"You don't choose a life. You live one."
A line that piqued my love for the movie, it also brought me to meditation and prayer. True, we have the option of choosing a path to take in life, but oftentimes, it just doesn't happen. There are many factors that may stifle our ability to step into the greater or better part of the path we are treading on. Some of those factors are beyond our control. How do we deal with them?
I think maybe many of us have the answers, but when the path is bleak and the light is obscured by those unwanted factors, our brain becomes confused and our heart starts to beat in an unfashionable way. We feel lost. Where is God in all of these? Doesn't he know this is the time I need him the most?
I'd like to say he's there and that he's never left; in fact, he's present more than ever. Do we really want to hear this? Probably not, especially at the time when we have hit rock bottom.
The beauty of the truth, though, of God's omnipresence is that it is constant, reliable, and undiminished. He is there. He is forever present. In life or in death. In joy or sorrow.
Whatever life we have now, he is there present. We live that life with him, in him and through him.
He is the Way. In him, we are always found.
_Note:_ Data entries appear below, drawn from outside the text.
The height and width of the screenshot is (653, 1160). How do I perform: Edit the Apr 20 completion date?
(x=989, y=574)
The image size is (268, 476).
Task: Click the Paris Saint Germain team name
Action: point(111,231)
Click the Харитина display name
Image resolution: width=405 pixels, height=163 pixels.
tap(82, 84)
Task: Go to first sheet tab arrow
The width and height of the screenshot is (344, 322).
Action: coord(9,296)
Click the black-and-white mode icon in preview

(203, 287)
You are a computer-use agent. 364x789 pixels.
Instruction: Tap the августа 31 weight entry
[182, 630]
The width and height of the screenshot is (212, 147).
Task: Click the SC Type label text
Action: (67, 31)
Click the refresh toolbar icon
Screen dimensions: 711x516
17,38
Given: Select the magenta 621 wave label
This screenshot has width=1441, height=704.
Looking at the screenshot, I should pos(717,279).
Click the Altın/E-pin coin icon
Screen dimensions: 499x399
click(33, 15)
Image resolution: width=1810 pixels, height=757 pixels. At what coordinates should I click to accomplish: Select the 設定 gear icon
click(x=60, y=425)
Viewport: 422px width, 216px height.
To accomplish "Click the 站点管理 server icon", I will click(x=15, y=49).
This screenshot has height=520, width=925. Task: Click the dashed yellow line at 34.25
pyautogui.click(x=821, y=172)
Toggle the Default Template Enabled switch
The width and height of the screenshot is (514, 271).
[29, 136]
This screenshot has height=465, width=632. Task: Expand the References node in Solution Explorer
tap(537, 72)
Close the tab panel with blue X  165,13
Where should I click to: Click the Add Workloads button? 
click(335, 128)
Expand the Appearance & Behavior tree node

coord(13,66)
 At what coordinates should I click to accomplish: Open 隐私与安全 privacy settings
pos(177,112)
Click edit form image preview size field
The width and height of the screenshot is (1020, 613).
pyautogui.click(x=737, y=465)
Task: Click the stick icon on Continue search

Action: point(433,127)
Tom is an American doctor who goes to France following the death of his adult son, killed in the Pyrenees during a storm while walking The Camino de Santiago, also known as The Way of St. James. Tom's purpose is initially to retrieve his son's body. However, in a combination of grief and homage to his son, Tom decides to journey on this path of pilgrims. While walking The Camino, Tom meets others from around the world, all broken and looking for greater meaning in their lives, and discovers the difference between the life we live and the life we choose.